OBAMA: Even as Sally has spent the majority of her career outside of Washington, where, I might add, the majority of our interior is located...

(LAUGHTER)

OBAMA: ...she is an expert on the energy and climate issues that are going to shape our future.

CORNISH: As NPR's Martin Kaste reports, Jewell's selection came as a surprise to some who deal with the Interior Department.

MARTIN KASTE, BYLINE: It's the Interior secretary's job to referee bitter struggles over natural resources, such as the current controversy over drilling for oil off the northern coast of Alaska. Usually, the job goes to a western politician, someone with a track record on these issues. But this time around, the president has nominated a relatively obscure CEO, which leaves some of the key players unsure how to react.

TIM WIGLEY: I was kind of surprised. I was not expecting Ms. Jewell to get this.

KASTE: Tim Wigley heads the Western Energy Alliance, a group representing oil and gas producers. Even though their business is booming right now, they want to see more drilling on public lands. And Wigley sees reason for hope in the fact that Jewell started her career in the Oklahoma oil fields.

WIGLEY: Clearly, her background, being a petroleum engineer, we hope that we'll be able to work with the administration and try to get some production up, particularly on federal and public lands out west.

KASTE: But Jewell's oil career is far behind her. Nowadays, she runs a company with a more granola image. REI still calls itself a cooperative. In 2009, she gave a talk at Berkeley about her belief in environmental sustainability, as long as it's economically viable.

SALLY JEWELL: You can just go down in flames with a social consciousness and not have a thriving business.

KASTE: The fact is, REI has done well under Jewell's leadership, and she's been well-compensated for the growth. She earned $2 million in 2011. At Berkeley, Jewell seemed well aware of the awkward balancing act in trying to be green while selling people more stuff.

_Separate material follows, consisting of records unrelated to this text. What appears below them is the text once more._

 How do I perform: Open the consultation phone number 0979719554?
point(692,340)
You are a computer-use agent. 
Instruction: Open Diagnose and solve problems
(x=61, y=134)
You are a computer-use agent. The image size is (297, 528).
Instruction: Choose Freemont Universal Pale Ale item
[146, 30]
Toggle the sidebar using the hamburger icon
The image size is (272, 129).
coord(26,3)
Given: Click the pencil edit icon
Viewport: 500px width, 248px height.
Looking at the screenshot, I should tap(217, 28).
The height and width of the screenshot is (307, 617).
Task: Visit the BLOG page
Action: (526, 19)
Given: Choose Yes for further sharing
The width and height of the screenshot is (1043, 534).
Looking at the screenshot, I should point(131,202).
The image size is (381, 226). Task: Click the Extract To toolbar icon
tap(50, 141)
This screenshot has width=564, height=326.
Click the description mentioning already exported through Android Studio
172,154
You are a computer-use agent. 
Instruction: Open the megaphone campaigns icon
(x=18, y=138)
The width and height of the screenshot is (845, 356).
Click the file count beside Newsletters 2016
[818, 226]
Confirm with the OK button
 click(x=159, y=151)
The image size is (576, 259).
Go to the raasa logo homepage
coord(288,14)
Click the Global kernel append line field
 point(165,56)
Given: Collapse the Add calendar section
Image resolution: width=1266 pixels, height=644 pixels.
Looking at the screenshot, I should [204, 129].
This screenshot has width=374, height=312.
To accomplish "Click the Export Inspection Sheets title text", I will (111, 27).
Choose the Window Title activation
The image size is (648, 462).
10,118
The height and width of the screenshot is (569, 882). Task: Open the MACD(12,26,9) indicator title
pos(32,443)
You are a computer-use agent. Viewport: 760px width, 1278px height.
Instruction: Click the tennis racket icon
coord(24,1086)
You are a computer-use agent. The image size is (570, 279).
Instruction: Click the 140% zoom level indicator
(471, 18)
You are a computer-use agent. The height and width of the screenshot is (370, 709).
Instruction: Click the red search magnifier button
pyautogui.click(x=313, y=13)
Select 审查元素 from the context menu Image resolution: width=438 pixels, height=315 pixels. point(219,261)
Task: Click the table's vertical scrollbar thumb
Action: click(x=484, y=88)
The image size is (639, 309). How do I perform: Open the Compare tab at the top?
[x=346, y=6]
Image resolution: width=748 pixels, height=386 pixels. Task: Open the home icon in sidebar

JEWELL: Most of us who are active in the outdoors have a garage full of gear. And wouldn't it be cool if we could get that gear into the hands of somebody that wanted to get into the outdoors and couldn't afford it so that we could then justify buying new stuff? And somehow...

(LAUGHTER)

JEWELL: ...I have to facilitate that.

KASTE: There's certainly no doubt about her outdoorsy credentials. Jewell grew up in the Seattle area, sailing on the Sound and camping with her family. Bill Chapman serves with Jewell on the board of Mountains to Sound Greenway, a local conservation group.

BILL CHAPMAN: We've climbed Rainier together, and we've climbed the highest peak in Antarctica together, Mount Vinson. And she's as strong and level-headed as they come.

KASTE: As official Washington tries to figure out where Jewell falls on the continuum between tree-hugger and drill-baby-drill, Chapman says she won't impress anyone who's looking for an absolutist. Martin Kaste, NPR News, Seattle.